After all, U.S.-based businesses export, borrow from multi-national or non-U.S. lenders, and operate in other countries – or at least do business with companies that are internationally connected. What happens to one country’s currency is no longer confined to that particular country.

Most recently, the European Union has been the biggest region to create currency risks as Greece and other euro zone members face financial instability. As J.P. Morgan reported late last year, if the euro zone breaks up, its member countries will face an economic depression, while countries elsewhere likely will experience a recession.

Currency risk is nothing new – China has long been devaluing its currency to encourage non-Chinese businesses to operate in the country, while Japan, South Korea, Taiwan, England, and Switzerland are just a few of the countries that have devalued their currencies to export themselves out of a slump over the years.

Identify and mitigate the risk

Recognize lenders may raise rates or be stricter in approving loans if their home country (or a country in which they’re heavily invested) is facing a downturn.
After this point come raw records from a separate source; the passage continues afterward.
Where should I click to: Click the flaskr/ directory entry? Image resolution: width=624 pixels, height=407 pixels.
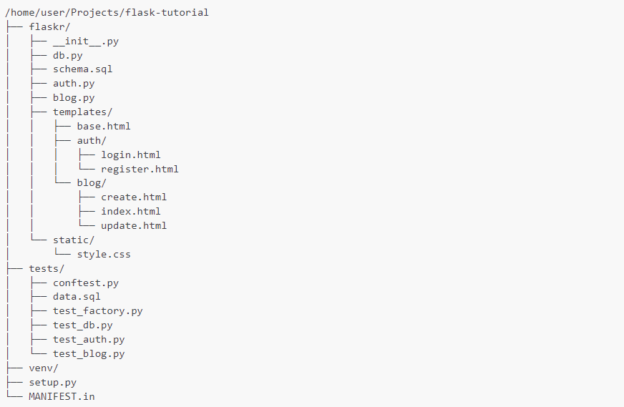[x=46, y=27]
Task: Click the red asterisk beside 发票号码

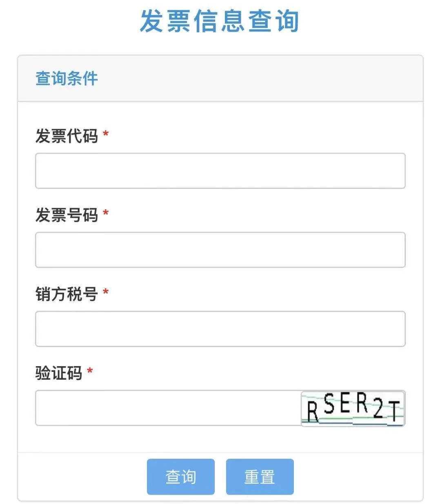Action: 106,213
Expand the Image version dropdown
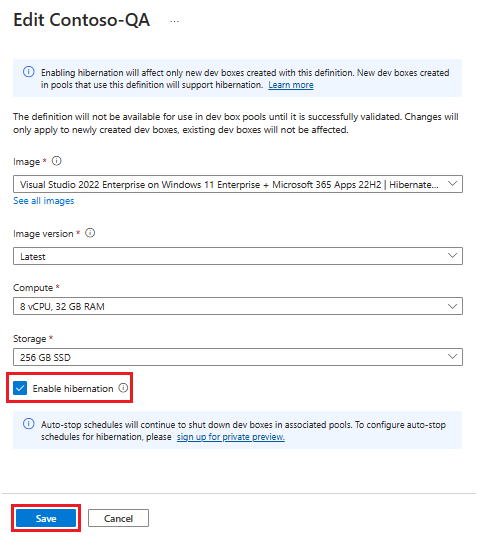The image size is (479, 537). click(238, 256)
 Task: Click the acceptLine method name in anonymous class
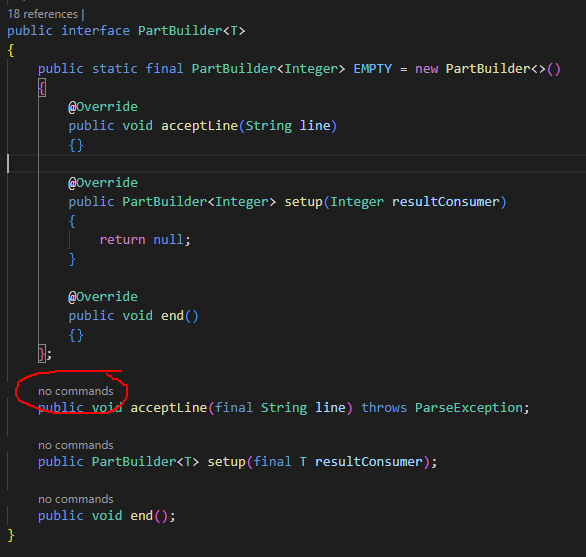click(200, 126)
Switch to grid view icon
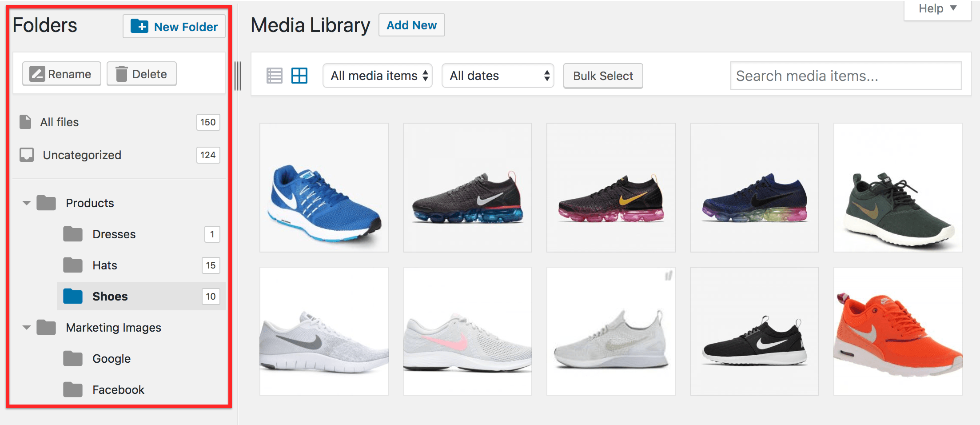The image size is (980, 425). click(299, 76)
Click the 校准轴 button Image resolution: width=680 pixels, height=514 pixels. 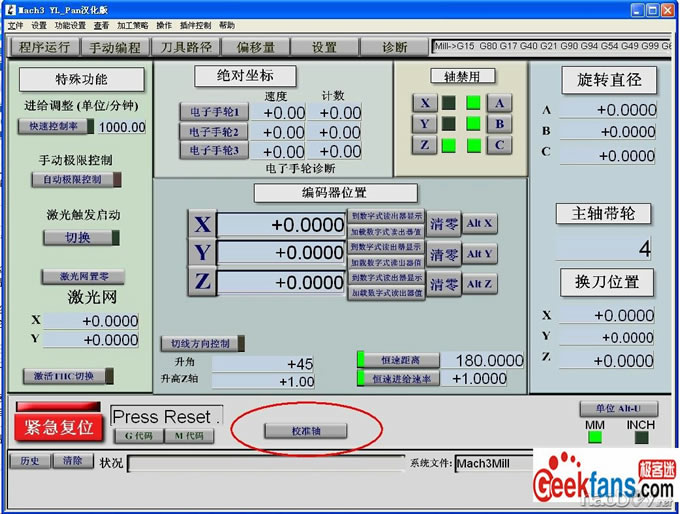click(x=306, y=431)
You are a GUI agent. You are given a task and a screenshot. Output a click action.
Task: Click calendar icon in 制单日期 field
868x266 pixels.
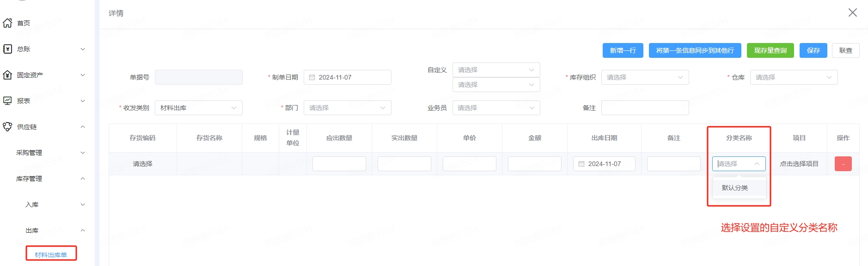[x=312, y=77]
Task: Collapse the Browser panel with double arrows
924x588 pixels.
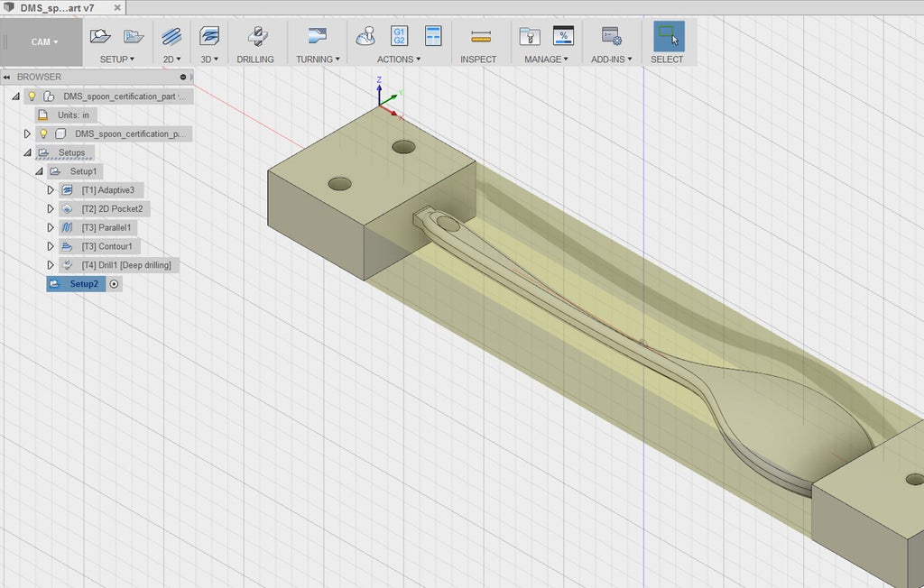Action: point(7,78)
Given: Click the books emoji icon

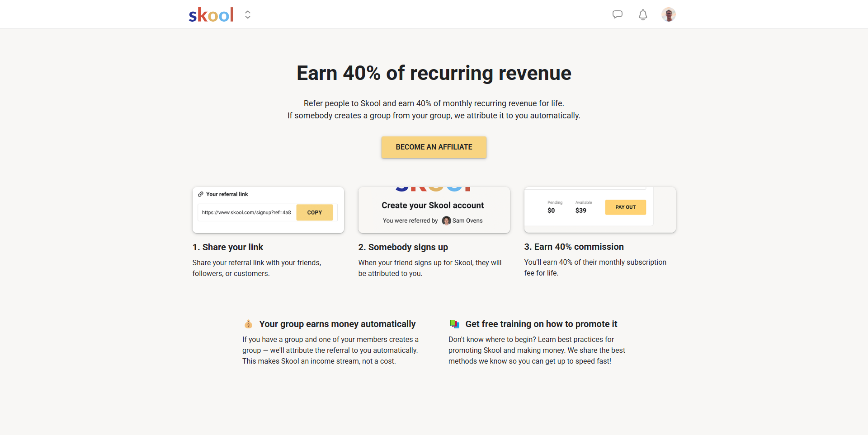Looking at the screenshot, I should [x=454, y=324].
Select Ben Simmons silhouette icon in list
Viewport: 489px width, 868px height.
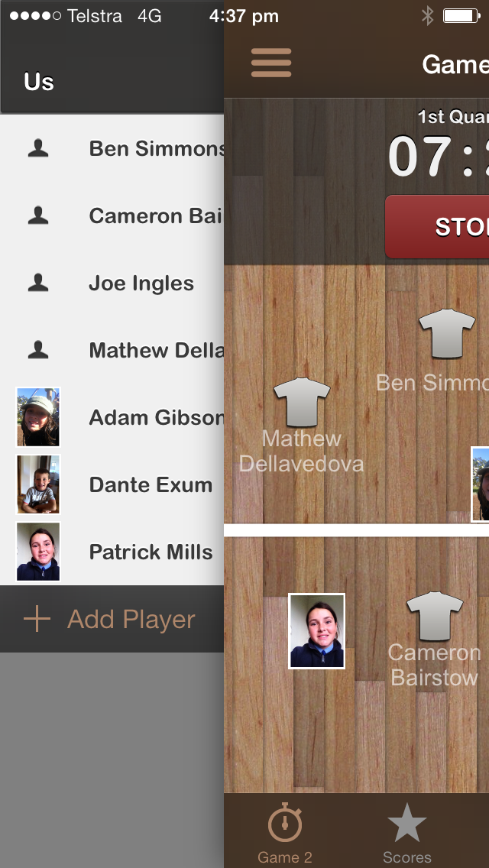coord(38,148)
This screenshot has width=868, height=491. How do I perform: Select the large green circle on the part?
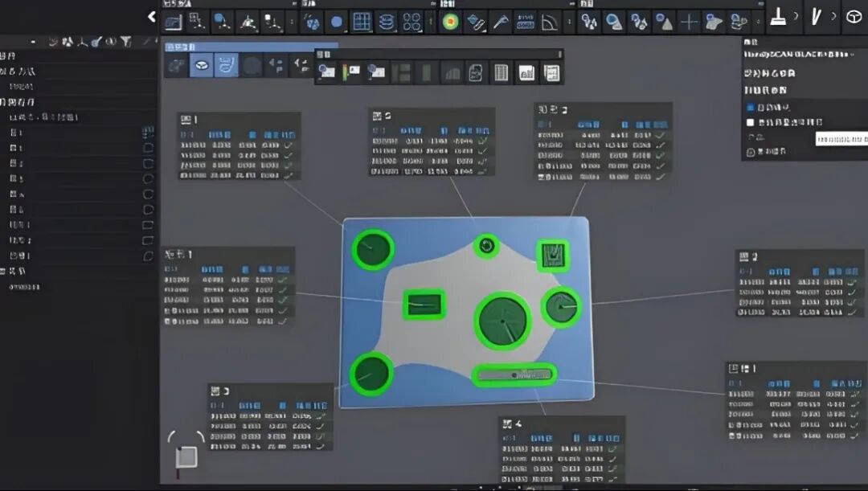(503, 321)
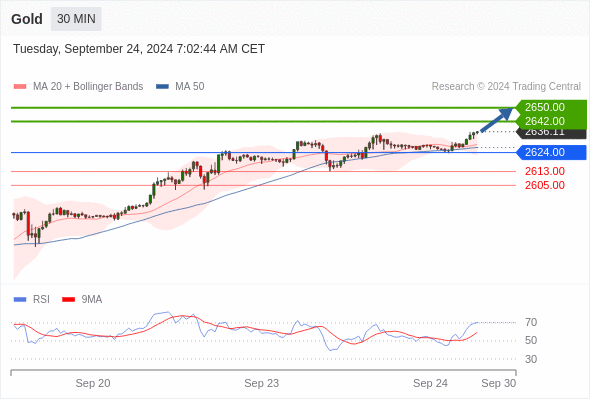
Task: Click the Sep 23 date axis label
Action: (262, 383)
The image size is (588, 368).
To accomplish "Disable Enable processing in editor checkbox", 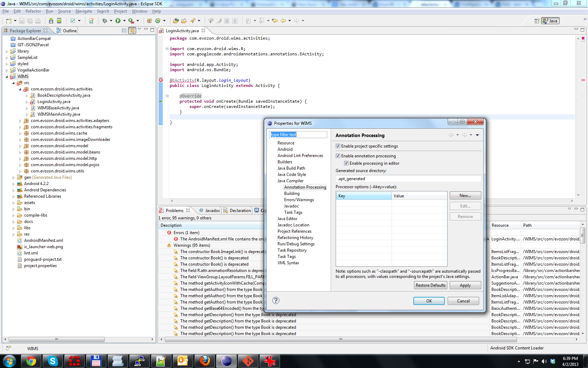I will click(x=346, y=163).
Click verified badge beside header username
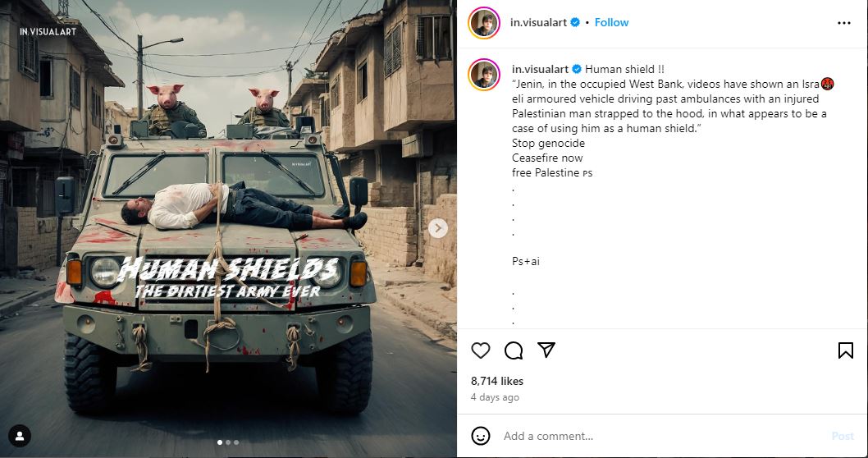 (x=576, y=23)
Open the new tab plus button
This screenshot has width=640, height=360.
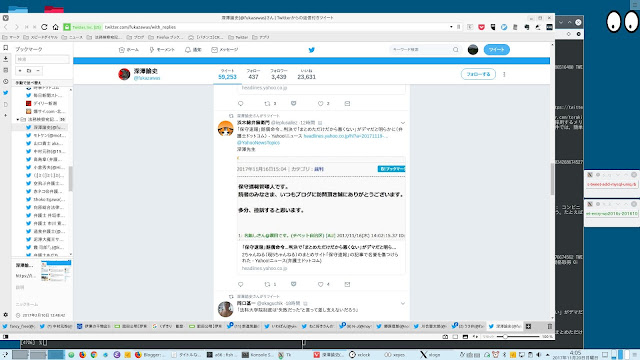click(x=528, y=326)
In addition, fewer non-U.S. lenders or loans mean an overall tighter credit market for U.S. businesses.

Know where your customers, vendors, and suppliers are. If these companies are based in other countries, your business most likely will feel the effects of their currency fluctuations.  Even if your business only operates domestically, you can still be impacted by fluctuations for raw materials that are priced in a foreign currency.  However, you can hedge against the risk through several options, including locking the exchange rate in your agreement with them.

Monitor currency forecasts. Explore the effect and determine if you should lead (pay in advance) or lag (pay slower) in your payments to a company in a particular country where its currency is expected to fluctuate in the short term.

Embrace your global footprint. By identifying where your business could be affected by non-U.S. currency fluctuations, you can plan better for the risk as well as the opportunities.  You also may want to consider seeking guidance from trusted advisors, who can help you create a plan and evaluate tools to minimize the impact of currency risk for your business.